L’expression ‘salaire décent’ avait déjà été recopiée, voici une vingtaine d’années, dans une encyclique pontificale qui renvoyait l’expression à l’Organisation internationale, le BIT, qui en avait vulgarisé l’usage. L’expression, chacun le reconnaîtra, pèche par son inconsistance. D’autant plus que le qualificatif d’origine française, décent, en passant chez les Anglo-Saxons, a changé de signification.
Dans la langue française, la décence renvoie sinon au bon goût vestimentaire ou comportemental, du moins à une posture admise dans le milieu ambiant. C’est une culture faite d’une certaine harmonie avec l’entourage, un art de ne pas choquer en se soumettant aux codes sociaux. Une posture décente va au-delà de la soumission à la loi et à la morale commune exprimée par les règles de droit; elle plonge ses racines dans une éthique personnelle qui tient compte de la sensibilité d’autrui et côtoie l’esthétique.

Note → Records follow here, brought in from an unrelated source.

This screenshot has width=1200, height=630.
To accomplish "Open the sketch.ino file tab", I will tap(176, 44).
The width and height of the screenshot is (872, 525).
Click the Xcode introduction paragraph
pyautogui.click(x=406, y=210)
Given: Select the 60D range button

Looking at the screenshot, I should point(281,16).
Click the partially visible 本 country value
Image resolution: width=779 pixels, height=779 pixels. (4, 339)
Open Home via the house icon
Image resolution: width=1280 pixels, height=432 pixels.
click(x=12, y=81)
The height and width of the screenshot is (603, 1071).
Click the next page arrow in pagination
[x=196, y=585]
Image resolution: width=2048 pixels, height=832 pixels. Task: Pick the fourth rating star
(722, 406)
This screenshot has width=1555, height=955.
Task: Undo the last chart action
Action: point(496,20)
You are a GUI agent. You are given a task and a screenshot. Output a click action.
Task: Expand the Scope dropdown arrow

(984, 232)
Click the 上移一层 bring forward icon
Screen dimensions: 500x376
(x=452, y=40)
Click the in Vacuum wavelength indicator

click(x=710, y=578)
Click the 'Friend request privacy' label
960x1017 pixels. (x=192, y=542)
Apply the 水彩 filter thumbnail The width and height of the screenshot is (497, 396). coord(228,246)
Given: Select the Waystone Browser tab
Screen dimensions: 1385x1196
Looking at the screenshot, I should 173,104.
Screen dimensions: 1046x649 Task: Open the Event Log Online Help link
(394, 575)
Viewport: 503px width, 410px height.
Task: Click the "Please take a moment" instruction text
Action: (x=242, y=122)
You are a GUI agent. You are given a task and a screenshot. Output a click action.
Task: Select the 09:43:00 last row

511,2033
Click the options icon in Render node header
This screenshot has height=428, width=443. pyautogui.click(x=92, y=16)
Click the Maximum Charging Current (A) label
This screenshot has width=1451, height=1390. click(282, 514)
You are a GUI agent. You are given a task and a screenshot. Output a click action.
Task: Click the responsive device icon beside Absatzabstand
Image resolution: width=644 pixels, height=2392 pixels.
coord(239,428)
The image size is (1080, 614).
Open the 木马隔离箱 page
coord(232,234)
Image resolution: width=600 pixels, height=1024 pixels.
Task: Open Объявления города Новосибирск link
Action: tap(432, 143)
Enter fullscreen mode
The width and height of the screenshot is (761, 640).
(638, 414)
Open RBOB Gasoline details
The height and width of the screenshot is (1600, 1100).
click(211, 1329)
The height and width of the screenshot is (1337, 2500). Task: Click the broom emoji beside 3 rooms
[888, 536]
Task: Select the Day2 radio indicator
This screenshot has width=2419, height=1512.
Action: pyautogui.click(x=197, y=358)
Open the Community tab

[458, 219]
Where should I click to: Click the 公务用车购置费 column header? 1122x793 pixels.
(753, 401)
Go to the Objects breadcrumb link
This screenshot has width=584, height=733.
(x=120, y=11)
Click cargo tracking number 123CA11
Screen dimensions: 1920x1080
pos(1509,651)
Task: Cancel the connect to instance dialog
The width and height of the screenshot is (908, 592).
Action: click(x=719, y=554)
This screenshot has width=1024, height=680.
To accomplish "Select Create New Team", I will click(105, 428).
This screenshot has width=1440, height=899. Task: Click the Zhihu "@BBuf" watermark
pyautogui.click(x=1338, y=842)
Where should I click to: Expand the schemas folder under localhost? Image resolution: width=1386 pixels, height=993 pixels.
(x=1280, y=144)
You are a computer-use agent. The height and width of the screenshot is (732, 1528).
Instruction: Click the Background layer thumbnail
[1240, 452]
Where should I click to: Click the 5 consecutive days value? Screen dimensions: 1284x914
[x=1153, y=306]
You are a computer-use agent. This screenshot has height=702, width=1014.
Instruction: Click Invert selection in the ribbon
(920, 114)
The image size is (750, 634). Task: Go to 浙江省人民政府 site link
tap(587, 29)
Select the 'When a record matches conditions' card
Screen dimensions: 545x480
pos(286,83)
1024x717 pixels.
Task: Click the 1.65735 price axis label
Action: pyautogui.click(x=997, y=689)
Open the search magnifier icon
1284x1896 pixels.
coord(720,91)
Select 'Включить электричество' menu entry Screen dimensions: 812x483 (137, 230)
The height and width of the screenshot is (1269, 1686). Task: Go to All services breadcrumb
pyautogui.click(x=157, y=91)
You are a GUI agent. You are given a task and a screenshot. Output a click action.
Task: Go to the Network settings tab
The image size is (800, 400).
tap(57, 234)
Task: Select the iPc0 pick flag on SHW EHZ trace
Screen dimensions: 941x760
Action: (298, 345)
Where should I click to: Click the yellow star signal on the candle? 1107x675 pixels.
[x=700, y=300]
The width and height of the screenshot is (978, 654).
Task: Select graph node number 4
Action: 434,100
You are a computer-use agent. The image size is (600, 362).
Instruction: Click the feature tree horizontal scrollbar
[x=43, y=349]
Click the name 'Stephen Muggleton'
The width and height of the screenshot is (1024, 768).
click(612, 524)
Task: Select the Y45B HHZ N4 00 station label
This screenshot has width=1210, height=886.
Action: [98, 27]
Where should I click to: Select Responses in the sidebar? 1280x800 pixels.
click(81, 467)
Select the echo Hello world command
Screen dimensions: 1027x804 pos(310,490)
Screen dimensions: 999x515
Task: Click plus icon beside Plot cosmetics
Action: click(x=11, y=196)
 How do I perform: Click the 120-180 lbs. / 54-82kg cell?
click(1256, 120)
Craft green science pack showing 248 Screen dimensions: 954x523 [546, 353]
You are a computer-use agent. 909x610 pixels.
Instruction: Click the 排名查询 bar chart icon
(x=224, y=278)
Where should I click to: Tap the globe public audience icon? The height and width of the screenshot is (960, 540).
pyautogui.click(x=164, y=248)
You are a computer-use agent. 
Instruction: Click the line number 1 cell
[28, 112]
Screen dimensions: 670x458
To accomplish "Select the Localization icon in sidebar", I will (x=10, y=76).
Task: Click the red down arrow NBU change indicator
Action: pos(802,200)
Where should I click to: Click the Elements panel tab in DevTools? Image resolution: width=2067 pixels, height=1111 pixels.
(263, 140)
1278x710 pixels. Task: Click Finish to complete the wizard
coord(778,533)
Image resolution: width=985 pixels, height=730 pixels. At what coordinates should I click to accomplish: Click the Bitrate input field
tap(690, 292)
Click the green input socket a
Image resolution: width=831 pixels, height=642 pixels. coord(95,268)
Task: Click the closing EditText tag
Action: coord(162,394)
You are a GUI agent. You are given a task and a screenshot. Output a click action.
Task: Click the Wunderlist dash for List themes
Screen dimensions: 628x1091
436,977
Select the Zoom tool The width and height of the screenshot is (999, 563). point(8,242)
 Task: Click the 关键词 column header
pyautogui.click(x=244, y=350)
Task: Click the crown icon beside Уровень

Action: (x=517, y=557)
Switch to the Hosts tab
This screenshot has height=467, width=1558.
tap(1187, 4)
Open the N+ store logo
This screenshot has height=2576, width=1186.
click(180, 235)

Récupérée par la langue anglaise, la décence a perdu ces caractères éthiques et esthétiques pour ne conserver que son côté économique, pour ne pas dire commercial. Économique en puissance simplement, car difficilement traduisible en chiffres. Il s’agit en effet de rechercher l’adéquation entre d’une part la posture de l’employé et de son entreprise, et d’autre part ce qu’attend la société de ses acteurs économiques. Ce qui est visé par le BIT sous l’expression ‘salaire décent’, c’est donc cette sorte de compromis entre ce que peut apporter le salarié et ce que peut lui offrir la société, compte tenu du développement du pays.
C’est là une position intelligente qui refuse d’appliquer la même norme à tous les pays, au risque de créer de forte et injustes distorsions de concurrence.
Ce que le ministre français vise à travers le salaire décent, découle très certainement de cette conception anglo-saxonne. Il ne fait d’ailleurs que reprendre le leitmotiv de tous les chefs d’entreprise, selon lequel
les salaires ne sauraient augmenter davantage que la productivité sous peine de ruiner l’entreprise jusqu’à détruire le travail sur lequel se fonde nécessairement l’entreprise et la survie de la nation.
On est loin de l’idée, venue de la tradition française, que peuvent se faire les salariés sous le qualificatif de ‘décent’: conditions de travail adaptées, salaires valorisants qui permette de faire vivre honnêtement sa famille, et enfin, dernière aspiration mais non la moindre, large autonomie.